Start Exercise data

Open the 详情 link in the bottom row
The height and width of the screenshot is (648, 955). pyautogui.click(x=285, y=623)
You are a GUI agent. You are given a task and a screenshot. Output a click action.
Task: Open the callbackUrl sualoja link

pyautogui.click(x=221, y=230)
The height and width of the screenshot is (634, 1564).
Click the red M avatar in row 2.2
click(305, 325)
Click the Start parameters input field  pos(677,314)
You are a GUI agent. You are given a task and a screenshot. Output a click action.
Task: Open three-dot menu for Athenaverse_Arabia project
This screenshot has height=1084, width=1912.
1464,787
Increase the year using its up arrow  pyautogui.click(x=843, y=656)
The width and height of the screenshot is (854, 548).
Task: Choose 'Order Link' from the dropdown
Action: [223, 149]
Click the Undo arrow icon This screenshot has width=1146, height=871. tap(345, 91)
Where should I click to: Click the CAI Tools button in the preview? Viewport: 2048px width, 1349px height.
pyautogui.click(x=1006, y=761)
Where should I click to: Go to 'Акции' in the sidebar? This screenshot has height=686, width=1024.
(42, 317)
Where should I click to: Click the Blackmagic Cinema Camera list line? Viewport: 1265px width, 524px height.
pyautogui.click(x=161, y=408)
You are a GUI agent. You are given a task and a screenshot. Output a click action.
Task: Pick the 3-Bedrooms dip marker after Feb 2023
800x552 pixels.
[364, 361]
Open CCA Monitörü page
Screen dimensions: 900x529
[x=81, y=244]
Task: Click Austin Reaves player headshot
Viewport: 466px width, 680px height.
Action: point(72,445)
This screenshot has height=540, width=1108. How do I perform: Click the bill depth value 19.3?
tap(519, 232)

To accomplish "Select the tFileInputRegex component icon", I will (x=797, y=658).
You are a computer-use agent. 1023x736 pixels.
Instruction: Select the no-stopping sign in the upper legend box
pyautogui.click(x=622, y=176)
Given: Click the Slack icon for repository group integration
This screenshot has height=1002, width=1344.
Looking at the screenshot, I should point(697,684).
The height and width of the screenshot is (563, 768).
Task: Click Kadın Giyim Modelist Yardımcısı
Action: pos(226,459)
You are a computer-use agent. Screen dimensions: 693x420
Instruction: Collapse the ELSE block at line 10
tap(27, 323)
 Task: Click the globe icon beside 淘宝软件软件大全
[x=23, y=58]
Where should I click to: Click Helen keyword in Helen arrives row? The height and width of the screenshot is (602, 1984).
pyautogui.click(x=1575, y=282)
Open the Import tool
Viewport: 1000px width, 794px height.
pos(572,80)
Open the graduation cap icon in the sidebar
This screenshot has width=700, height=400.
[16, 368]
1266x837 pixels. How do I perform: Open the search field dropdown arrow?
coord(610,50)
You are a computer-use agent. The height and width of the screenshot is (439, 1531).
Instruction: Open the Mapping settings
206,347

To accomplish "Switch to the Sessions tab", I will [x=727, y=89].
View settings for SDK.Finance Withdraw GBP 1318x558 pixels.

End Exercise data

Exercise description: Render the records as a two-column CSV with the header row request,answer. Start at the line containing "Click the Undo" and stop after the line containing "pyautogui.click(x=1006, y=761)". Give one row per request, with each field quoted and any line breaks inside it replaced by spaces.

Correct result:
request,answer
"Click the Undo arrow icon This screenshot has width=1146, height=871.","tap(345, 91)"
"Where should I click to: Click the CAI Tools button in the preview? Viewport: 2048px width, 1349px height.","pyautogui.click(x=1006, y=761)"